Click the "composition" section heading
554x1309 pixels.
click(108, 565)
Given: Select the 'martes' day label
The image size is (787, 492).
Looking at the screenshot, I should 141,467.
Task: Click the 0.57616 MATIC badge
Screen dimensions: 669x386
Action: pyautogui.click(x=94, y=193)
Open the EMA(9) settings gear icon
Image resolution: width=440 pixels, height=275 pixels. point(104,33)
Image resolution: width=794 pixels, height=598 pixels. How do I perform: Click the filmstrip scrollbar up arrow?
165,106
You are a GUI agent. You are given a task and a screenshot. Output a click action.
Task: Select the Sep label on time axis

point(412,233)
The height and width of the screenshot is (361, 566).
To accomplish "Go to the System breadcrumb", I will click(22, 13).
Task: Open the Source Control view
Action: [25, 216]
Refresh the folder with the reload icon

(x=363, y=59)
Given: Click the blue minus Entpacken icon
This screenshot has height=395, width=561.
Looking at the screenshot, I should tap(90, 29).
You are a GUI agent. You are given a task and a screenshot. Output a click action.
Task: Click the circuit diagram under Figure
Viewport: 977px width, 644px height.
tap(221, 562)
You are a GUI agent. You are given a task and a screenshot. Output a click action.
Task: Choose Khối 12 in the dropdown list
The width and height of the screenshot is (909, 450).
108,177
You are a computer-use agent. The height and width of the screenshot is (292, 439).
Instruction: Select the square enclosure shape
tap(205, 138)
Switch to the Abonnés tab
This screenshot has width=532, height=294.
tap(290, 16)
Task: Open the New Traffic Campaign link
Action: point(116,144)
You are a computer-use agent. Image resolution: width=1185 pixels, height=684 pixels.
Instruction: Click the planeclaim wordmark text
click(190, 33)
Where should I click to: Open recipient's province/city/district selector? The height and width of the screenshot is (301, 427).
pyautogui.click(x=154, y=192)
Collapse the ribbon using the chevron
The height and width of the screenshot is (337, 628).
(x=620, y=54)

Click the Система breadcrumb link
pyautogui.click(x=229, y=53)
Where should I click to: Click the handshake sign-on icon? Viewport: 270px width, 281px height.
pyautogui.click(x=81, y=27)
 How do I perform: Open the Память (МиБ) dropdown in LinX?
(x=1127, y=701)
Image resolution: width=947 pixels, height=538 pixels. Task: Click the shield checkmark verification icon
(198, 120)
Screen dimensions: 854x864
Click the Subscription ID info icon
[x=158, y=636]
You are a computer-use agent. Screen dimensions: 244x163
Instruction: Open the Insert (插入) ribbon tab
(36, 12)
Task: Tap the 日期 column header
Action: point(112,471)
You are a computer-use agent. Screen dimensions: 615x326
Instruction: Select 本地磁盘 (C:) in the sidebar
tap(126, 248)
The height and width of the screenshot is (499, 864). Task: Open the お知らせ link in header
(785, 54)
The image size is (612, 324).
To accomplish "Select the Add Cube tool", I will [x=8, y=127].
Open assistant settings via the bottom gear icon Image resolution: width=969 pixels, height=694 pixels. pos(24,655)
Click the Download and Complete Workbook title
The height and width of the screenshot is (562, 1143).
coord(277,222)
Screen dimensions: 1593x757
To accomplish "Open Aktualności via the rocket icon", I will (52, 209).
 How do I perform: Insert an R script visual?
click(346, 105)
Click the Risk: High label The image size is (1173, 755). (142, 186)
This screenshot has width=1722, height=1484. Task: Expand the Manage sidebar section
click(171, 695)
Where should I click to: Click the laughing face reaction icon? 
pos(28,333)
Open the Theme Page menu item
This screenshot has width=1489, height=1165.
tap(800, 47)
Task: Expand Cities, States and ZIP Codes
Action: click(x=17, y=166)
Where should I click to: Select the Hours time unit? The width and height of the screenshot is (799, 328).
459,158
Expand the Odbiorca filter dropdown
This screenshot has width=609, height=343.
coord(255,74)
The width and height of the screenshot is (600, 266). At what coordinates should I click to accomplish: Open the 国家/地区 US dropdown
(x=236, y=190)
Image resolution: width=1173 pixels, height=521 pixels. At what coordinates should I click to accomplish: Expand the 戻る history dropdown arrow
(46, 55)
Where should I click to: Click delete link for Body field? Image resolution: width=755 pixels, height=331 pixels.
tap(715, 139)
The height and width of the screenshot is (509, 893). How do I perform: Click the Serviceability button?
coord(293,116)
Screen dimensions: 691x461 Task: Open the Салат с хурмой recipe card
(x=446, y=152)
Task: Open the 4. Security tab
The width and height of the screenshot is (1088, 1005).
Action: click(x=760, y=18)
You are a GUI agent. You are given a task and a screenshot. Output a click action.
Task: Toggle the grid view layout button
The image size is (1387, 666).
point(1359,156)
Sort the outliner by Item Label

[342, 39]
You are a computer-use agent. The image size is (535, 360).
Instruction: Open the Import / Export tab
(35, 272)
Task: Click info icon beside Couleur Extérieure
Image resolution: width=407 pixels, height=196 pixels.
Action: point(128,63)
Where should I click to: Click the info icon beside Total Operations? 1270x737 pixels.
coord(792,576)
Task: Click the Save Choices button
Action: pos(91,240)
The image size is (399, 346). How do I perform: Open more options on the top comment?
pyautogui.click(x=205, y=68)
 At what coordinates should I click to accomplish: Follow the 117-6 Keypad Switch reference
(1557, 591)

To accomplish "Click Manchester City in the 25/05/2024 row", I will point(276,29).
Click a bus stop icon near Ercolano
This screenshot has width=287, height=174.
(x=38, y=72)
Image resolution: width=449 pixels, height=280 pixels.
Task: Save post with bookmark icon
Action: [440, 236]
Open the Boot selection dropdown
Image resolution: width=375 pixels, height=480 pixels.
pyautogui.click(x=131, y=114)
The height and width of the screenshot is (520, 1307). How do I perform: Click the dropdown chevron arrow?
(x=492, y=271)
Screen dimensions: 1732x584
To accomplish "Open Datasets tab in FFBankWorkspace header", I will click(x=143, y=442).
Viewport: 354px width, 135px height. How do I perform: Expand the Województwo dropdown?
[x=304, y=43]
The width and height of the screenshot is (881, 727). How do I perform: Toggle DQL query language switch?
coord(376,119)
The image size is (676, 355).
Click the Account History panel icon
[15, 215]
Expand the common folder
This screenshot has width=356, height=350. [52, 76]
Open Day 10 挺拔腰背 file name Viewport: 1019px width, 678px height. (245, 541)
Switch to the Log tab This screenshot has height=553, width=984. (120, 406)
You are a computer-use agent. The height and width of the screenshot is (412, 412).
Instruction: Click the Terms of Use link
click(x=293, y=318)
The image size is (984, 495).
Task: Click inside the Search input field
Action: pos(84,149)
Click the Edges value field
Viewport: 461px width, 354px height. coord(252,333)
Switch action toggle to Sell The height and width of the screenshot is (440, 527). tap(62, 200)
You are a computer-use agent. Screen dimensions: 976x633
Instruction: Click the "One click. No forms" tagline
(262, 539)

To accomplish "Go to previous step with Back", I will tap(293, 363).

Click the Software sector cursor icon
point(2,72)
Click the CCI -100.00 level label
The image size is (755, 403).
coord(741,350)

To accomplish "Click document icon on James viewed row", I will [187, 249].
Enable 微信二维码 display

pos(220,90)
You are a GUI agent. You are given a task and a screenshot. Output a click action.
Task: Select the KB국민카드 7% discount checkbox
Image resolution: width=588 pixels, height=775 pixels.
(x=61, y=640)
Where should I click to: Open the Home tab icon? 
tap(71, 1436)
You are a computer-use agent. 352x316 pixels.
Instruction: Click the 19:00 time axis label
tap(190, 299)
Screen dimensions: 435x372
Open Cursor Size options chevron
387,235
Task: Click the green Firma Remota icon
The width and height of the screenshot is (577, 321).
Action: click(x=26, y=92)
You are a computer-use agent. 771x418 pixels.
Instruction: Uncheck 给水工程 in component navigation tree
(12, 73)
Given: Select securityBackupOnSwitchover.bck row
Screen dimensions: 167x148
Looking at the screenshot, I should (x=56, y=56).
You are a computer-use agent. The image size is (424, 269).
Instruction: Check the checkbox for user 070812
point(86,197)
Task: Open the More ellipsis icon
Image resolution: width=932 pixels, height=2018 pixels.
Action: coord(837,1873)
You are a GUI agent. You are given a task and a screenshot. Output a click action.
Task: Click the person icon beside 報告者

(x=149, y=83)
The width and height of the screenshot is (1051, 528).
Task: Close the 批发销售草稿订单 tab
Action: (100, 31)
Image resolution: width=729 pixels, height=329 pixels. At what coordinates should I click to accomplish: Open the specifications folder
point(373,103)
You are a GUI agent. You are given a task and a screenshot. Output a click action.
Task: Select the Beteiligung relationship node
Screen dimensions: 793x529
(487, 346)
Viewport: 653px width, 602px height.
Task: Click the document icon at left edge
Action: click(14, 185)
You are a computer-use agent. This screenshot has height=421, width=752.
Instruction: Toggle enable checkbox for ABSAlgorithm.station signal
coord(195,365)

####

● Work item
Please reproduce exactly the lines in the listing above from the one containing "The height and width of the screenshot is (509, 893)." through the one containing "The image size is (676, 355).", both included, and nothing more.

● Expected output
The height and width of the screenshot is (509, 893). How do I perform: Click the Serviceability button?
coord(293,116)
Screen dimensions: 691x461 Task: Open the Салат с хурмой recipe card
(x=446, y=152)
Task: Open the 4. Security tab
The width and height of the screenshot is (1088, 1005).
Action: click(x=760, y=18)
You are a GUI agent. You are given a task and a screenshot. Output a click action.
Task: Toggle the grid view layout button
The image size is (1387, 666).
point(1359,156)
Sort the outliner by Item Label

[342, 39]
You are a computer-use agent. The image size is (535, 360).
Instruction: Open the Import / Export tab
(35, 272)
Task: Click info icon beside Couleur Extérieure
Image resolution: width=407 pixels, height=196 pixels.
Action: point(128,63)
Where should I click to: Click the info icon beside Total Operations? 1270x737 pixels.
coord(792,576)
Task: Click the Save Choices button
Action: pos(91,240)
The image size is (399, 346). How do I perform: Open more options on the top comment?
pyautogui.click(x=205, y=68)
 At what coordinates should I click to accomplish: Follow the 117-6 Keypad Switch reference
(1557, 591)

To accomplish "Click Manchester City in the 25/05/2024 row", I will point(276,29).
Click a bus stop icon near Ercolano
This screenshot has width=287, height=174.
(x=38, y=72)
Image resolution: width=449 pixels, height=280 pixels.
Task: Save post with bookmark icon
Action: [440, 236]
Open the Boot selection dropdown
Image resolution: width=375 pixels, height=480 pixels.
pyautogui.click(x=131, y=114)
The height and width of the screenshot is (520, 1307). How do I perform: Click the dropdown chevron arrow?
(x=492, y=271)
Screen dimensions: 1732x584
To accomplish "Open Datasets tab in FFBankWorkspace header", I will click(x=143, y=442).
Viewport: 354px width, 135px height. How do I perform: Expand the Województwo dropdown?
[x=304, y=43]
The width and height of the screenshot is (881, 727). How do I perform: Toggle DQL query language switch?
coord(376,119)
The image size is (676, 355).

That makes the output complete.